Instruction:
Copy the data below word for word, leaving out the pictures.

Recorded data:

** START **

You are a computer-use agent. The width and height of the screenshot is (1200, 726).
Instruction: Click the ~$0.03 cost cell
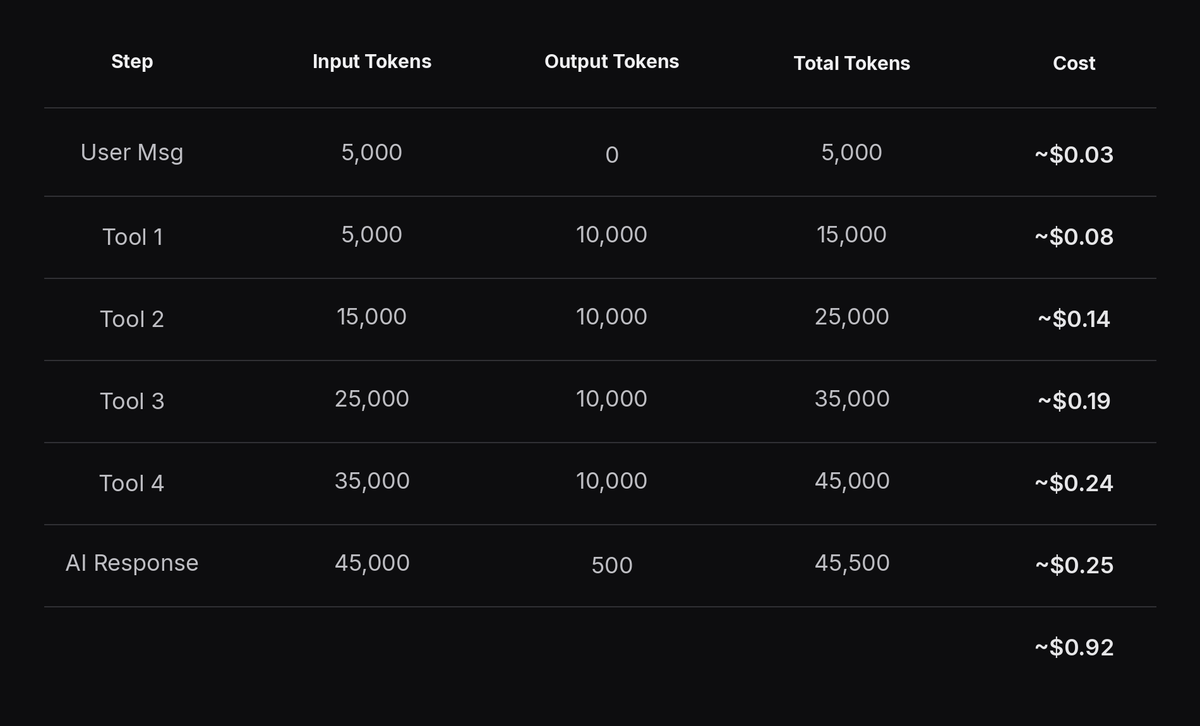(x=1074, y=154)

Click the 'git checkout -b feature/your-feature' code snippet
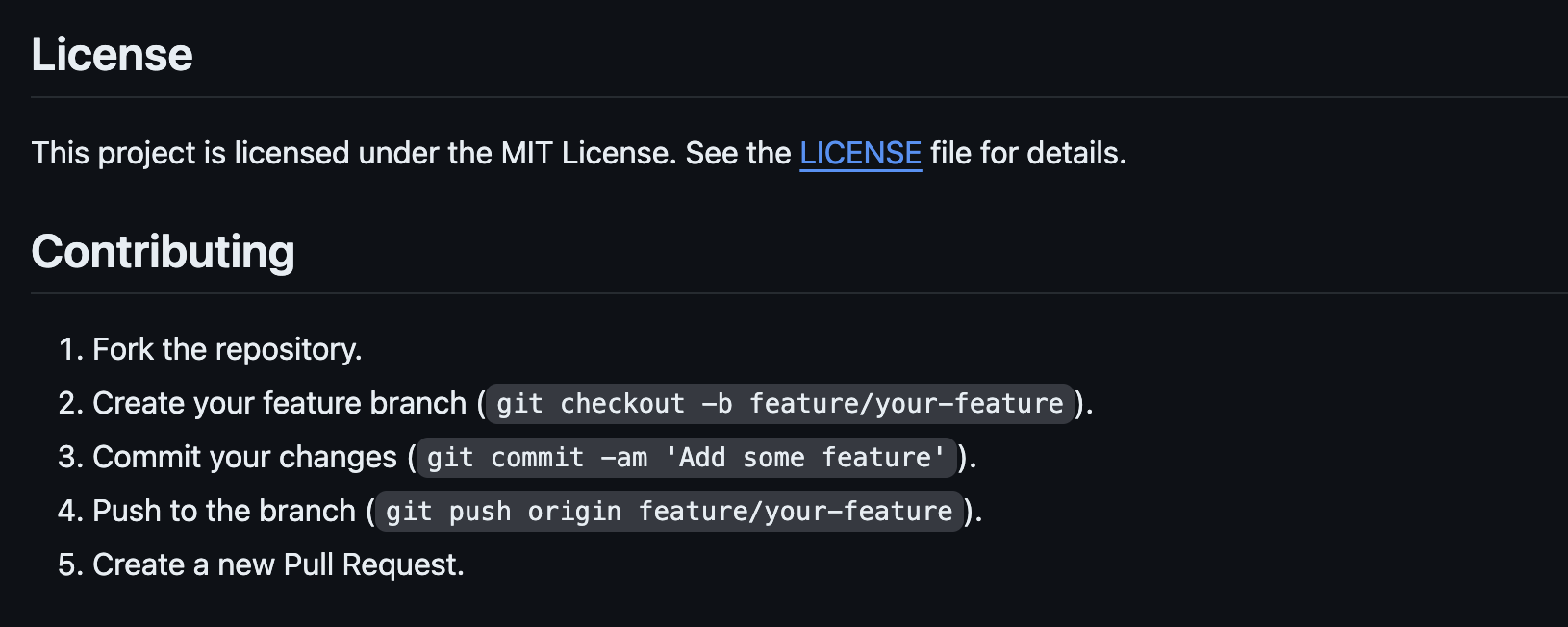coord(779,404)
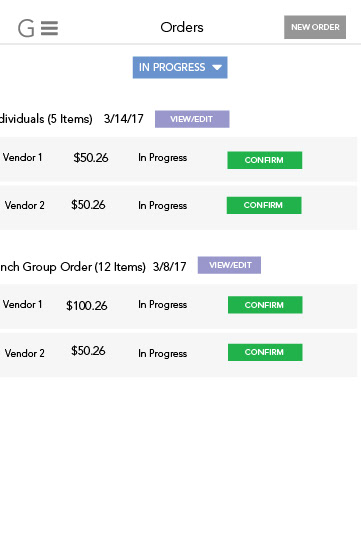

** END **

Solution:
You are a computer-use agent. The width and height of the screenshot is (1200, 726).
Instruction: Click the ~$0.03 cost cell
(x=1074, y=154)

Click the 'git checkout -b feature/your-feature' code snippet
coord(779,404)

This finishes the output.